By Mortimer Duke

Given the huge dislocation in Europe lead by massive over-indebtedness, we should take a step back and try to understand why the US is different and what the market implications of those differences are.

The Eurozone was a bold attempt at fiscal and monetary union which the original architects knew had HUGE risk if political union wasn’t also achieved in a timely fashion.  Unfortunately, the huge risk arrived before the political union!  The primary challenge of the monetary union happens to also be its biggest strength: constraint.  In theory, the Eurozone is constrained from rampant money creation – which would result in a loss of purchasing power – by the European central bank’s (ECB) single mandate of price stability.  Herein lies the heart of the EU debt crisis.  In all countries using a fiat currency, there are only two ways to pay the bills: tax or print.  Throughout history, when given choice, politicians ALWAYS choose print because it’s the easiest politically, even though it is typically the more painful option for the people.  This problem was thought to be solved in the Eurozone by creating the ECB as the only central bank in Europe, thus removing the ability of the political class to hurt the currency through unconstrained money creation.  It sounds great in theory, but addresses the symptoms instead of the cure.  

The reason why politicians have to choose between ‘tax’ or ‘print’ in the first place is because they can’t control SPENDING!  The EU attempted to fix this problem as well by forbidding deficits in excess of 3% of GDP. But that went out the window with first whiff of the financial crisis in 2008, and it is now also clear many had lied or manipulated debt figures to begin with.  

As a result, now we’re back to the original problem of the political class spending recklessly.  But in the Eurozone, they’ve handcuffed themselves from the preferred exit strategy of PRINTING the problem away.  Without the ability to print, and with an economy too weak to tax, the prospects of sovereign debt default become front and center.  The Eurozone is faced with either defaults or significant austerity that NO ONE wants to deal with.  Both are highly deflationary events and are currently shaping the investment landscape.

**BRIEF 1:**
List every word or phrase in the essay on the Eurozone debt crisis that is set in all capital letters for emphasis, leaving out abbreviations such as US, EU and ECB.
**BRIEF 2:**
In the essay on the Eurozone debt crisis, what limit did the EU set on deficits?
**BRIEF 3:**
Continue the essay on the Eurozone debt crisis from its final sentence.

[Stored dataset items]
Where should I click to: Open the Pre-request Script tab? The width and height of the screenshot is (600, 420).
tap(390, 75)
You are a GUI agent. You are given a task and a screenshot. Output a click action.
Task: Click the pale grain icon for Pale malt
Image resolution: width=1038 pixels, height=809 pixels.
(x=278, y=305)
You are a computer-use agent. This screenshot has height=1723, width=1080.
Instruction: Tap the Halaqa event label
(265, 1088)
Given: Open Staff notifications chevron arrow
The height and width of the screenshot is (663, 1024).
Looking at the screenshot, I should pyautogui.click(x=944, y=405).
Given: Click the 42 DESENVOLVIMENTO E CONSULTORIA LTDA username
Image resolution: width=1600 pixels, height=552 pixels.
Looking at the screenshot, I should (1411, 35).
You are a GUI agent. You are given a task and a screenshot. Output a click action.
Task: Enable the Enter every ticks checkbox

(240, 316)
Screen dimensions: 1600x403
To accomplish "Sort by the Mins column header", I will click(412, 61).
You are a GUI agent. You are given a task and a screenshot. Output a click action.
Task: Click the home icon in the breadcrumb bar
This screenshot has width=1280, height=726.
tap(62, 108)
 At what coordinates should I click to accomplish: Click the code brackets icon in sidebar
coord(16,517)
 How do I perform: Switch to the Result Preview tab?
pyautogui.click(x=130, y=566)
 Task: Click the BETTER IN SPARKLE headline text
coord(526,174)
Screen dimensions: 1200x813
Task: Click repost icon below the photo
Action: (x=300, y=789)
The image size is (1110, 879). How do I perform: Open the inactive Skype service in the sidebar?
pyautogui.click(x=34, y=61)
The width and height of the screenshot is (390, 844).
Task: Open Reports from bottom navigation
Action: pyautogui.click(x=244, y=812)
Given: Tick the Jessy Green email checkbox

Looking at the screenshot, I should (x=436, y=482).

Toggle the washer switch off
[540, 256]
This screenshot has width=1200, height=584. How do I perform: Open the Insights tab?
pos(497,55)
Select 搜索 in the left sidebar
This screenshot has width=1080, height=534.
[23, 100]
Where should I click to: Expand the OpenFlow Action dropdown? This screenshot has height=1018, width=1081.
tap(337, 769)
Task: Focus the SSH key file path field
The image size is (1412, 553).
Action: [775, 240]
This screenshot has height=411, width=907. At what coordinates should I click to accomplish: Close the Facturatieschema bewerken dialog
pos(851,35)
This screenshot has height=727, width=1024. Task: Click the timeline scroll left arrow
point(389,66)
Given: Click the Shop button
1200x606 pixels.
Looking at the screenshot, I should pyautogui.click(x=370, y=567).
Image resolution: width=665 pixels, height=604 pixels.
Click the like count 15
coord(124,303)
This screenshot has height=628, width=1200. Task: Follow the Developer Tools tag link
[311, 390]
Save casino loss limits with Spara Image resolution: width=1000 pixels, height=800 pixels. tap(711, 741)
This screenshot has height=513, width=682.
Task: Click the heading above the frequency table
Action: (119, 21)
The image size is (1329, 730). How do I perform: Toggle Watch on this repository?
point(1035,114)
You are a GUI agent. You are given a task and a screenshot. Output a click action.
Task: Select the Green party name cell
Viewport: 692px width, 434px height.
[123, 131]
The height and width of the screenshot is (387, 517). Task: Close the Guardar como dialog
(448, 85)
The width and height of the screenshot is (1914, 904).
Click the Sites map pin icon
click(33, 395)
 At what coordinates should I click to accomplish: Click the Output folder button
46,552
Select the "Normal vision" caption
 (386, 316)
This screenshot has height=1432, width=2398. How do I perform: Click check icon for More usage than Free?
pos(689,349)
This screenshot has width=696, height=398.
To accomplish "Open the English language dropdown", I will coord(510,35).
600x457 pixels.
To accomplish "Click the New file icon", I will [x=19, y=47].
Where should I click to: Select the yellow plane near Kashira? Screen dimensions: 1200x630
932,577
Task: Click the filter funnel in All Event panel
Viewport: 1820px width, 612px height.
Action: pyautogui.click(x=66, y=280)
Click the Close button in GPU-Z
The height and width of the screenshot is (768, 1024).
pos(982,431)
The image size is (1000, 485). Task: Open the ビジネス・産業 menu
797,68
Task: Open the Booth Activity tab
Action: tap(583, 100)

**RESPONSE BOX 1:**
HUGE, ALWAYS, SPENDING, PRINTING, NO ONE

**RESPONSE BOX 2:**
The EU forbade deficits in excess of 3% of GDP.

**RESPONSE BOX 3:**
Here’s why it’s different in the good old USA: unlike the Europeans, we haven’t handcuffed ourselves with a restrictive central bank, nor a hard currency.  This allows the political class to spend away with the complete safety of knowing the Fed can print dollars if need be.  The Fed claims to want price stability, but in reality they’ve done a remarkable job of wiping out the dollar’s value during their near 100 year existence.  So what lessons does the European debt problem highlight here in the US?  We’re spending money at an alarming pace combined with NO attempt to slow the ever expanding debt burden. 

 The crisis Europe is currently going through will be very similar here but, unlike Europe, our debt bomb will be met with unfettered money creation.  This isn’t conjecture or wild speculation — this is how EVERY government throughout history has chosen to deal with over-indebtedness and would be the preferred mechanism in the Eurozone if they hadn’t constrained themselves.  Don’t let the deflationary fears coming out of Europe scare you into thinking the same thing will happen here; it won’t.  Our debt bomb will end in a money printing deluge that will destroy our currency.  As usual, fade any deflation trade and protect your wealth with hard assets, especially gold.